[answered] Omega2 unique serial number



  • MIPS32 have a unique CPUID I think? This sheds a bit of light: https://en.wikichip.org/wiki/mips/prid_register



  • @Chris-Drake Interesting, thank you.
    Although I doubt I'll be able to write a userspace application capable of talking to this register, so this will have to go on the back burner for the time being.



  • @Chris-Drake
    @cas

    PRid is not unique as global. It's just an identification of vendor + processor id (cpu type) + model revision. It's not unique in vendor's production line. It is not it's serial number.



  • @cas

    You can read original MAC address even if it was changed (change is not permanent). To read permanent (value from NIC ROM memory):

    man ethool:
    -P --show-permaddr Queries the specified network device for permanent hardware address.

    Usage:

    ethtool -P enp0s25
    

    If you need to get it more programatically (C/C++), let me know.

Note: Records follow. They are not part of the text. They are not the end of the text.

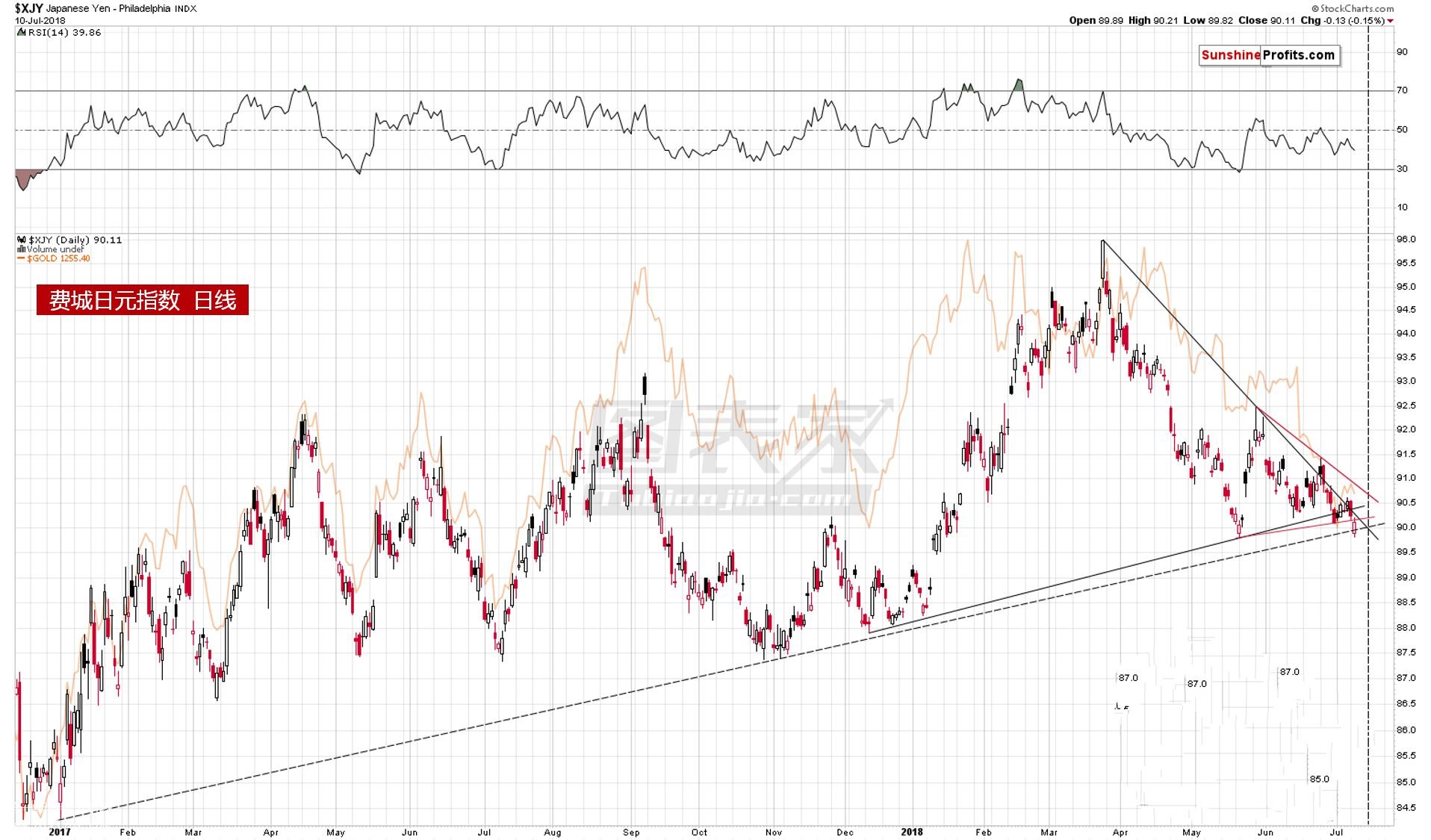
Task: Click the $XJY candlestick legend icon
Action: (22, 240)

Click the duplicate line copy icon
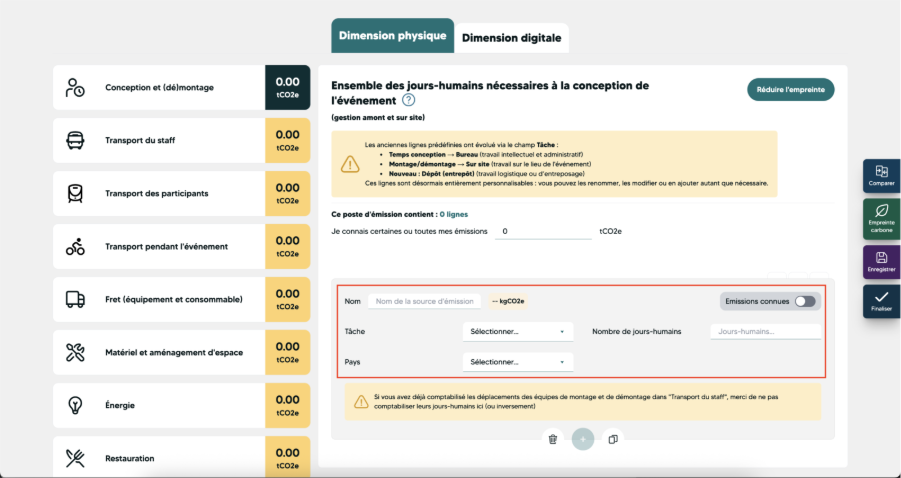click(613, 440)
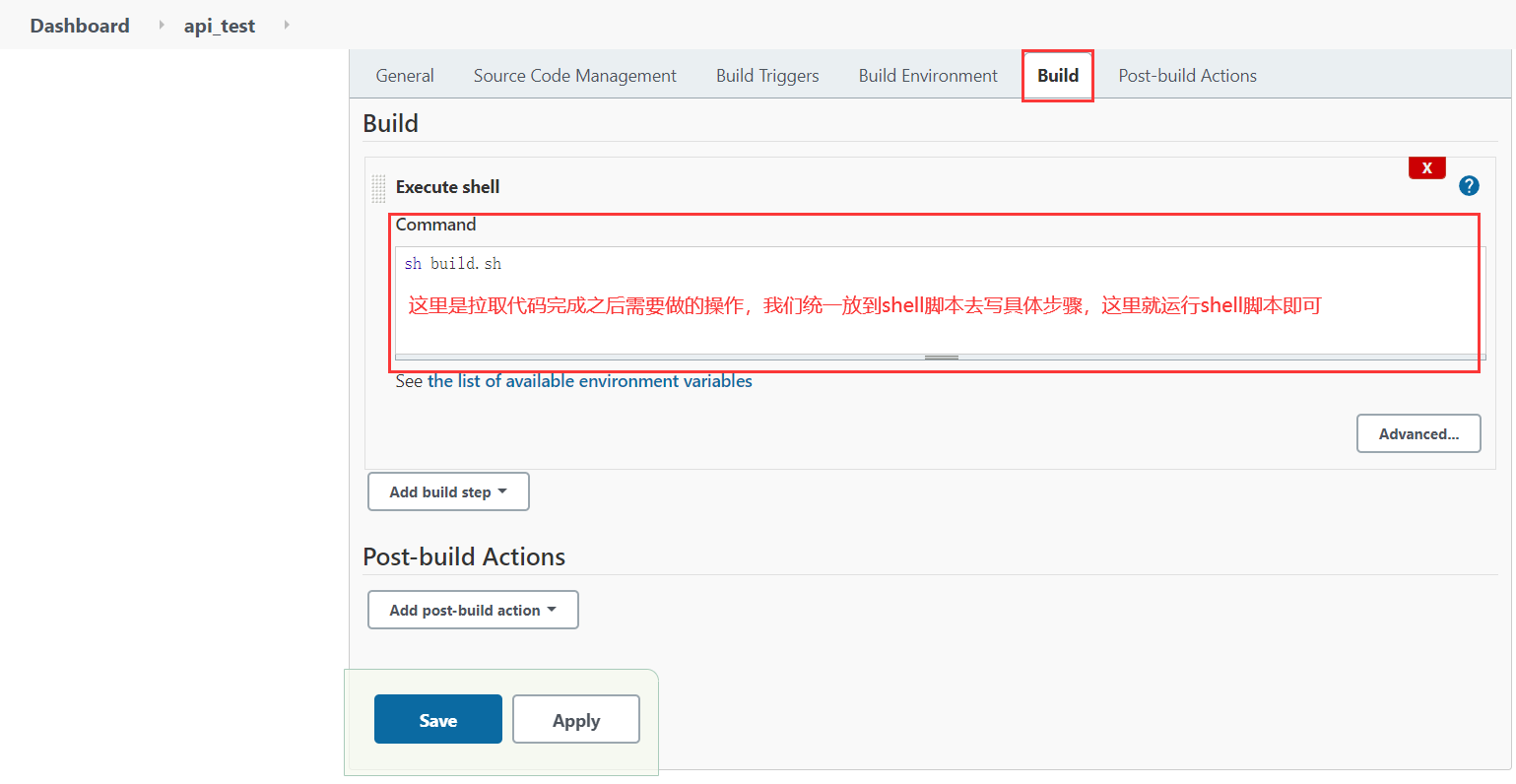Viewport: 1516px width, 784px height.
Task: Select the Build tab
Action: [1058, 76]
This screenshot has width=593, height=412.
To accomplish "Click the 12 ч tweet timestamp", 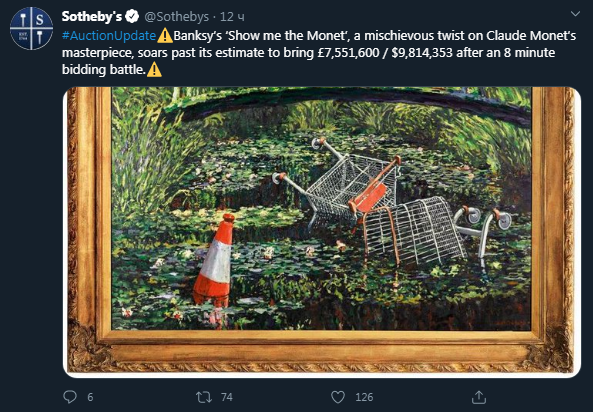I will point(232,17).
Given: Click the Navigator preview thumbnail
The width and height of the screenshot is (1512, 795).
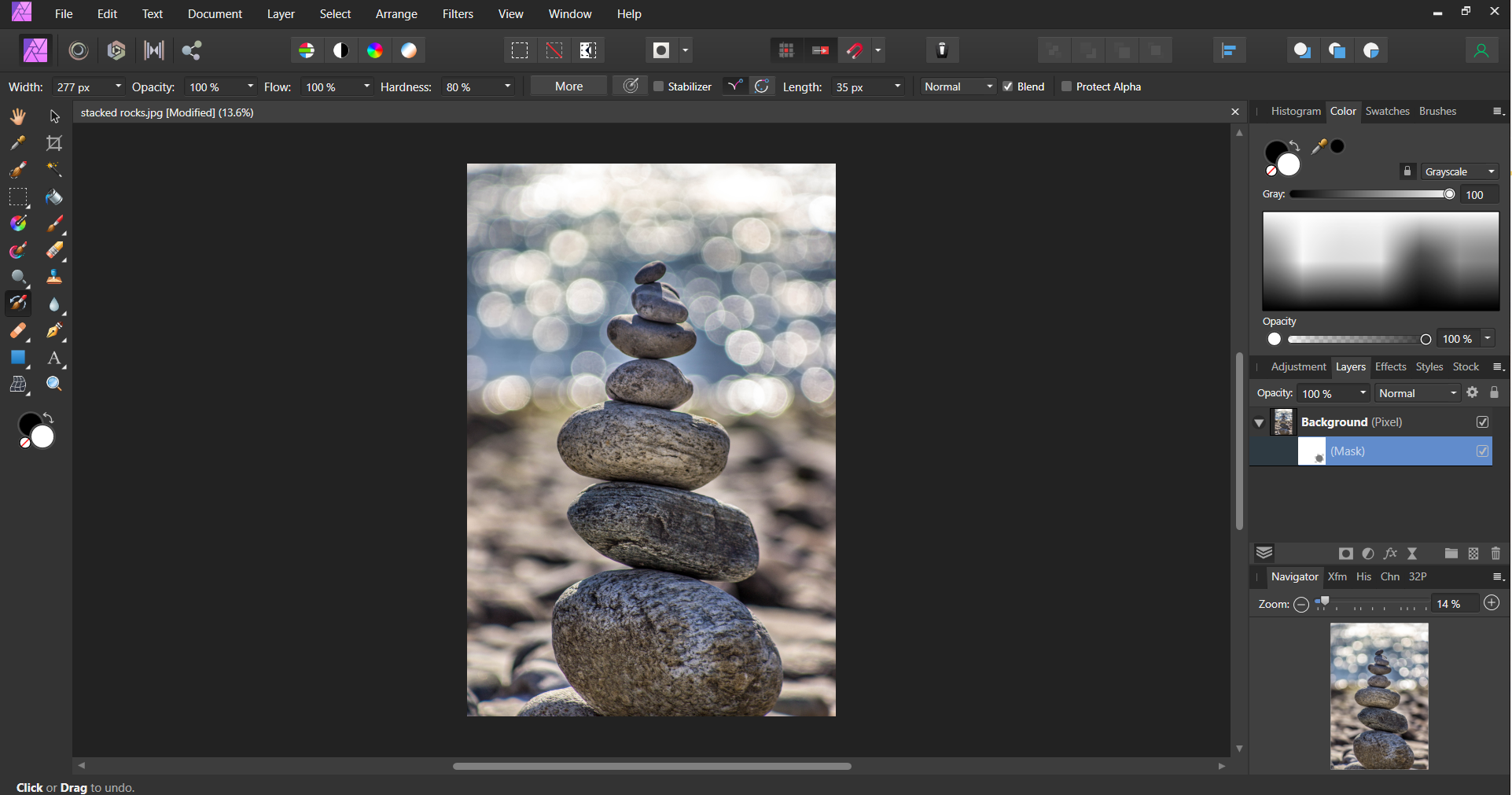Looking at the screenshot, I should pyautogui.click(x=1379, y=696).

  • Changing the MAC address of the running adapter might be ephemeral, but an easily made change to the flash partition where the MAC address is stored is permanent.

    So no, the MAC address is NOT an immutable unique ID!



  • @Chris-Stratton

    Giving -1 and not giving alternative is so fair šŸ˜‰

    Using permanenty stored MAC is the only proposed solutions so far. Sure, you can reflash efuse (and change MAC). With that approach you will never find any unique id on any CPU that can't be altered (Intel tried it once and after EU commision intervention Intel abandoned idea of "serial numbers" in CPUs.).

    Still, it's only way to get any unique ID based on hardware (accepting that, it can be changed by flashing efuse). If considering only out-of-the-box device, it can be assumed it's unique (for some purposes). I mean, when using new (own) device one should not be aware that someone in the middle changed efuse. If considering no-trust and 3rd parties, then id should be generated by software ("hard-to-guess" algorithms, uuid4 maybe?). Author did not reveal why and for what he needs that ID.



  • @Jakub-K False claims are false, regardless if there is no alternative.

    The MAC is stored in an everyday, easily modified flash partition.

    In contrast, true hardware unique ID's are not supposed to be alterable - but not all processors have them.

    The initial question posting specifically requires something not alterable.



  • @Jakub-K @Chris-Drake @Chris-Stratton
    Thanks Guys for your participation.

    It looks like the answer to my question is no (unless someone from Onion can chime in and indicate otherwise) and the closest to a unique serial number I'll be able to get for my Omega2's is the MAC, but will have to factor in that it is untrustworthy as it is open to modification.



  • @Jakub-K
    where did you got the ethtool for the onion omega?
    I cant find a package or binary.



  • I came across this thread while trying to solve this problem and found the above answer not to work for me. 'ethtool' is not installed by default and is not found in the opkg package manager. I wish to avoid installing packages if avoidable anyway. I hope my solution is useful to someone.

    My solution:

    ifconfig | grep 'eth0 ' | cut -d ' ' -f 11

    How it works:

    On my Omega2, ifconfig returns a set of information about 4 network interfaces, br-wlan, eth0, eth0.1 and lo. I chose to extract the MAC address of 'eth0'. The output of ifconfig is piped into the grep command which extracts only lines containing 'eth0 ' (note the space on the end, it eliminates 'eth0.1'). The output of grep is only one line and it contains the search term, the MAC address we're looking for and other information we do not need. This is piped into 'cut' with arguments to make it to treat space characters as column delimiters and return only the 11th column.

    Limitations:

    I had hoped to come up with a cross platform solution but this has certain expectations of the output of ifconfig. For instance, it doesn't work on MacOS. If you're hoping to develop on another machine and test on the Omega2, you might want to use some kind of platform detection.